Collected data
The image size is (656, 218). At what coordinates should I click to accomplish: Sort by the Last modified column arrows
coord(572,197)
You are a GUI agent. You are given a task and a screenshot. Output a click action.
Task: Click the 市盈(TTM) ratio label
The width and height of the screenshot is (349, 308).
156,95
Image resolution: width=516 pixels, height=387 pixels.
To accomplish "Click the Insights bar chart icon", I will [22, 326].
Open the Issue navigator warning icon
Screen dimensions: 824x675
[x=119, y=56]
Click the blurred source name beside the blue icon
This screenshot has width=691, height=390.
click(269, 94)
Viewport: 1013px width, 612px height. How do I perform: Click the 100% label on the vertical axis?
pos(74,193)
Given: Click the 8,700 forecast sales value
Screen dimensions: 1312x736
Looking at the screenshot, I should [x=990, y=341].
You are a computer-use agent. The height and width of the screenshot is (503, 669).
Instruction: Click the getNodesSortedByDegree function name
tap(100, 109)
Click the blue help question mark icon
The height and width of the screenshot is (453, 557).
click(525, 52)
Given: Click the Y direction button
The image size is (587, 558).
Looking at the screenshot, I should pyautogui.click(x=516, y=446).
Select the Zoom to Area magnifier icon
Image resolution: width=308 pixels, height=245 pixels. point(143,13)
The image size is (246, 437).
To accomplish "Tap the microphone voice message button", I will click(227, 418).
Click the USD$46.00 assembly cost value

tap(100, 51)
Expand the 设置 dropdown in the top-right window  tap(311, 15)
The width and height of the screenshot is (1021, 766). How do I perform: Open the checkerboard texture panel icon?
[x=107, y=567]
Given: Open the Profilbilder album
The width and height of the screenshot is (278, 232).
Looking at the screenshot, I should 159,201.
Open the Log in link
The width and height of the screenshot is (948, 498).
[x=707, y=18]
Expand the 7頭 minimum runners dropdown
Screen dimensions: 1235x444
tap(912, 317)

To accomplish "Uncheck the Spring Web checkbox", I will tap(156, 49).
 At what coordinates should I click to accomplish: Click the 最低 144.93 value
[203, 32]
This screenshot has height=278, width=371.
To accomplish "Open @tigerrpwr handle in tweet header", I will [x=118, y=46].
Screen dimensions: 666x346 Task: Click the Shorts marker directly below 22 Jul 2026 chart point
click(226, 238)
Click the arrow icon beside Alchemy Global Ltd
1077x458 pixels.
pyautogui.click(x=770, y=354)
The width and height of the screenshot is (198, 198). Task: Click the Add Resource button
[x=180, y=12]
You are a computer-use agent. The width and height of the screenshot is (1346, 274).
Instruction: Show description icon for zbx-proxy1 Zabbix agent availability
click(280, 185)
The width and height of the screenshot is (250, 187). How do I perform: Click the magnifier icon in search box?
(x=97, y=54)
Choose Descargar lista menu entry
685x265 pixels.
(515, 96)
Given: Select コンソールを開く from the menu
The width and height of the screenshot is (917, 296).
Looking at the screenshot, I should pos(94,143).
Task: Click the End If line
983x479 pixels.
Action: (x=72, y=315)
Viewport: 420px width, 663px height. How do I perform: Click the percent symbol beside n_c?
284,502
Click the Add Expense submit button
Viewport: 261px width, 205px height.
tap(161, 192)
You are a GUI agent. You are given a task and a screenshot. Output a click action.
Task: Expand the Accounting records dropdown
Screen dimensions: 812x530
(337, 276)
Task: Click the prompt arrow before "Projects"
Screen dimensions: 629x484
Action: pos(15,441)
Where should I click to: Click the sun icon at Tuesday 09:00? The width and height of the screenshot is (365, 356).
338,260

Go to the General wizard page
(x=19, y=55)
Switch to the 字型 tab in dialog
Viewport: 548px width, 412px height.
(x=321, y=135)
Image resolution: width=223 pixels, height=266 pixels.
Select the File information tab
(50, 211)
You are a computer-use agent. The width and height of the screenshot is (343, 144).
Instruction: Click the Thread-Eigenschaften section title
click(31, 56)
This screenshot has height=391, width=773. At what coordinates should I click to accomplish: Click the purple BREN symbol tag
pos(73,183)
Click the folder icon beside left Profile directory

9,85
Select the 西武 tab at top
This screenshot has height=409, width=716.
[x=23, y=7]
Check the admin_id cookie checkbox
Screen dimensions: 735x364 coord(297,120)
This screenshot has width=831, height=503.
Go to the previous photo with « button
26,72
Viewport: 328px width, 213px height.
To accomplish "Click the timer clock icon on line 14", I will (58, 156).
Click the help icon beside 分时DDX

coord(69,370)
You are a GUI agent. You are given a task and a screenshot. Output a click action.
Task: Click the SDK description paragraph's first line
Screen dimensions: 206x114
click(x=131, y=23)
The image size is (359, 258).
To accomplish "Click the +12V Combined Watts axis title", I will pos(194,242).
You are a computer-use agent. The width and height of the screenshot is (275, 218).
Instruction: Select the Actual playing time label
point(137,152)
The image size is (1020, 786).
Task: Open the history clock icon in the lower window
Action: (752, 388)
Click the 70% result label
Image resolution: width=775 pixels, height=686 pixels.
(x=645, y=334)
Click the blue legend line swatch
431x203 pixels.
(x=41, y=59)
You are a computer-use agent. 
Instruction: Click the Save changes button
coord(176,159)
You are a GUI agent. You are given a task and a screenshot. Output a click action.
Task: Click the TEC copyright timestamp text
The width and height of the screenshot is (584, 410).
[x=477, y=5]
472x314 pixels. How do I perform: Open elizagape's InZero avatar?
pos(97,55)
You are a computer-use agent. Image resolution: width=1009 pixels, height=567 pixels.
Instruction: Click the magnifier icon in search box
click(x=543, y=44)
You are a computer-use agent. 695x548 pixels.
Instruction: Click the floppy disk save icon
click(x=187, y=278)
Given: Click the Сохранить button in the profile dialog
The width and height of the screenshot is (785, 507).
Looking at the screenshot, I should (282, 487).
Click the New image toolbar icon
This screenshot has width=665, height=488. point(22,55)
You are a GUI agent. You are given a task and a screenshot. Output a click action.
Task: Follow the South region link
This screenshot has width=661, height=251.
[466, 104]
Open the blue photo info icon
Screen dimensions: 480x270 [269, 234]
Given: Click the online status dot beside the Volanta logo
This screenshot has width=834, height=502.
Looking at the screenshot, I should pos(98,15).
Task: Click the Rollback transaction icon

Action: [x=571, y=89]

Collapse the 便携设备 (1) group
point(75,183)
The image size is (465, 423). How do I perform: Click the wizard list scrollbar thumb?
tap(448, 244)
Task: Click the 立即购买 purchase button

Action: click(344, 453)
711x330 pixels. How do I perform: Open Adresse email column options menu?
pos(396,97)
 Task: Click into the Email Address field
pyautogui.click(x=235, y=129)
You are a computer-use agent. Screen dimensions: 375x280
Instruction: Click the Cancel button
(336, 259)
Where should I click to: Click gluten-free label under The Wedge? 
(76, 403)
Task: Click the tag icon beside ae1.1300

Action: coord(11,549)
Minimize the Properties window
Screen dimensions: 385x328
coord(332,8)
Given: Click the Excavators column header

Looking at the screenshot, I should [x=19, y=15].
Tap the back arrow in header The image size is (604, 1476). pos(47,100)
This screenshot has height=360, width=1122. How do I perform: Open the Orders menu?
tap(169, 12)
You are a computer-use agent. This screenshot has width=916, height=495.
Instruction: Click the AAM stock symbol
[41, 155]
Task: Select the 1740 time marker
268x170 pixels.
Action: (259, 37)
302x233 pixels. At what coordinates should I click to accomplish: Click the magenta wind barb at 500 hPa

WHAT YOU SHOULD DO = Print the records above exactly. Omit nothing.

SOLUTION =
The image size is (656, 218). At what coordinates should I click to accomplish: Sort by the Last modified column arrows
coord(572,197)
You are a GUI agent. You are given a task and a screenshot. Output a click action.
Task: Click the 市盈(TTM) ratio label
The width and height of the screenshot is (349, 308).
156,95
Image resolution: width=516 pixels, height=387 pixels.
To accomplish "Click the Insights bar chart icon", I will [22, 326].
Open the Issue navigator warning icon
Screen dimensions: 824x675
[x=119, y=56]
Click the blurred source name beside the blue icon
This screenshot has width=691, height=390.
click(269, 94)
Viewport: 1013px width, 612px height. How do I perform: Click the 100% label on the vertical axis?
pos(74,193)
Given: Click the 8,700 forecast sales value
Screen dimensions: 1312x736
Looking at the screenshot, I should [x=990, y=341].
You are a computer-use agent. The height and width of the screenshot is (503, 669).
Instruction: Click the getNodesSortedByDegree function name
tap(100, 109)
Click the blue help question mark icon
The height and width of the screenshot is (453, 557).
click(525, 52)
Given: Click the Y direction button
The image size is (587, 558).
Looking at the screenshot, I should pyautogui.click(x=516, y=446).
Select the Zoom to Area magnifier icon
Image resolution: width=308 pixels, height=245 pixels. point(143,13)
The image size is (246, 437).
To accomplish "Tap the microphone voice message button", I will click(227, 418).
Click the USD$46.00 assembly cost value

tap(100, 51)
Expand the 设置 dropdown in the top-right window  tap(311, 15)
The width and height of the screenshot is (1021, 766). How do I perform: Open the checkerboard texture panel icon?
[x=107, y=567]
Given: Open the Profilbilder album
The width and height of the screenshot is (278, 232).
Looking at the screenshot, I should 159,201.
Open the Log in link
The width and height of the screenshot is (948, 498).
[x=707, y=18]
Expand the 7頭 minimum runners dropdown
Screen dimensions: 1235x444
tap(912, 317)

To accomplish "Uncheck the Spring Web checkbox", I will tap(156, 49).
 At what coordinates should I click to accomplish: Click the 最低 144.93 value
[203, 32]
This screenshot has height=278, width=371.
To accomplish "Open @tigerrpwr handle in tweet header", I will [x=118, y=46].
Screen dimensions: 666x346 Task: Click the Shorts marker directly below 22 Jul 2026 chart point
click(226, 238)
Click the arrow icon beside Alchemy Global Ltd
1077x458 pixels.
pyautogui.click(x=770, y=354)
The width and height of the screenshot is (198, 198). Task: Click the Add Resource button
[x=180, y=12]
You are a computer-use agent. The width and height of the screenshot is (1346, 274).
Instruction: Show description icon for zbx-proxy1 Zabbix agent availability
click(280, 185)
The width and height of the screenshot is (250, 187). How do I perform: Click the magnifier icon in search box?
(x=97, y=54)
Choose Descargar lista menu entry
685x265 pixels.
(515, 96)
Given: Select コンソールを開く from the menu
The width and height of the screenshot is (917, 296).
Looking at the screenshot, I should pos(94,143).
Task: Click the End If line
983x479 pixels.
Action: (x=72, y=315)
Viewport: 420px width, 663px height. How do I perform: Click the percent symbol beside n_c?
284,502
Click the Add Expense submit button
Viewport: 261px width, 205px height.
tap(161, 192)
You are a GUI agent. You are given a task and a screenshot. Output a click action.
Task: Expand the Accounting records dropdown
Screen dimensions: 812x530
(337, 276)
Task: Click the prompt arrow before "Projects"
Screen dimensions: 629x484
Action: pos(15,441)
Where should I click to: Click the sun icon at Tuesday 09:00? The width and height of the screenshot is (365, 356).
338,260

Go to the General wizard page
(x=19, y=55)
Switch to the 字型 tab in dialog
Viewport: 548px width, 412px height.
(x=321, y=135)
Image resolution: width=223 pixels, height=266 pixels.
Select the File information tab
(50, 211)
You are a computer-use agent. The width and height of the screenshot is (343, 144).
Instruction: Click the Thread-Eigenschaften section title
click(31, 56)
This screenshot has height=391, width=773. At what coordinates should I click to accomplish: Click the purple BREN symbol tag
pos(73,183)
Click the folder icon beside left Profile directory

9,85
Select the 西武 tab at top
This screenshot has height=409, width=716.
[x=23, y=7]
Check the admin_id cookie checkbox
Screen dimensions: 735x364 coord(297,120)
This screenshot has width=831, height=503.
Go to the previous photo with « button
26,72
Viewport: 328px width, 213px height.
To accomplish "Click the timer clock icon on line 14", I will (58, 156).
Click the help icon beside 分时DDX

coord(69,370)
You are a GUI agent. You are given a task and a screenshot. Output a click action.
Task: Click the SDK description paragraph's first line
Screen dimensions: 206x114
click(x=131, y=23)
The image size is (359, 258).
To accomplish "Click the +12V Combined Watts axis title", I will pos(194,242).
You are a computer-use agent. The width and height of the screenshot is (275, 218).
Instruction: Select the Actual playing time label
point(137,152)
The image size is (1020, 786).
Task: Open the history clock icon in the lower window
Action: (752, 388)
Click the 70% result label
Image resolution: width=775 pixels, height=686 pixels.
(x=645, y=334)
Click the blue legend line swatch
431x203 pixels.
(x=41, y=59)
You are a computer-use agent. 
Instruction: Click the Save changes button
coord(176,159)
You are a GUI agent. You are given a task and a screenshot. Output a click action.
Task: Click the TEC copyright timestamp text
The width and height of the screenshot is (584, 410).
[x=477, y=5]
472x314 pixels. How do I perform: Open elizagape's InZero avatar?
pos(97,55)
You are a computer-use agent. Image resolution: width=1009 pixels, height=567 pixels.
Instruction: Click the magnifier icon in search box
click(x=543, y=44)
You are a computer-use agent. 695x548 pixels.
Instruction: Click the floppy disk save icon
click(x=187, y=278)
Given: Click the Сохранить button in the profile dialog
The width and height of the screenshot is (785, 507).
Looking at the screenshot, I should (282, 487).
Click the New image toolbar icon
This screenshot has width=665, height=488. point(22,55)
You are a GUI agent. You are given a task and a screenshot. Output a click action.
Task: Follow the South region link
This screenshot has width=661, height=251.
[466, 104]
Open the blue photo info icon
Screen dimensions: 480x270 [269, 234]
Given: Click the online status dot beside the Volanta logo
This screenshot has width=834, height=502.
Looking at the screenshot, I should pos(98,15).
Task: Click the Rollback transaction icon

Action: [x=571, y=89]

Collapse the 便携设备 (1) group
point(75,183)
The image size is (465, 423). How do I perform: Click the wizard list scrollbar thumb?
tap(448, 244)
Task: Click the 立即购买 purchase button

Action: click(344, 453)
711x330 pixels. How do I perform: Open Adresse email column options menu?
pos(396,97)
 Task: Click into the Email Address field
pyautogui.click(x=235, y=129)
You are a computer-use agent. Screen dimensions: 375x280
Instruction: Click the Cancel button
(336, 259)
Where should I click to: Click gluten-free label under The Wedge? 
(76, 403)
Task: Click the tag icon beside ae1.1300

Action: coord(11,549)
Minimize the Properties window
Screen dimensions: 385x328
coord(332,8)
Given: Click the Excavators column header

Looking at the screenshot, I should [x=19, y=15].
Tap the back arrow in header The image size is (604, 1476). pos(47,100)
This screenshot has height=360, width=1122. How do I perform: Open the Orders menu?
tap(169, 12)
You are a computer-use agent. This screenshot has width=916, height=495.
Instruction: Click the AAM stock symbol
[41, 155]
Task: Select the 1740 time marker
268x170 pixels.
Action: (259, 37)
302x233 pixels. At what coordinates should I click to accomplish: Click the magenta wind barb at 500 hPa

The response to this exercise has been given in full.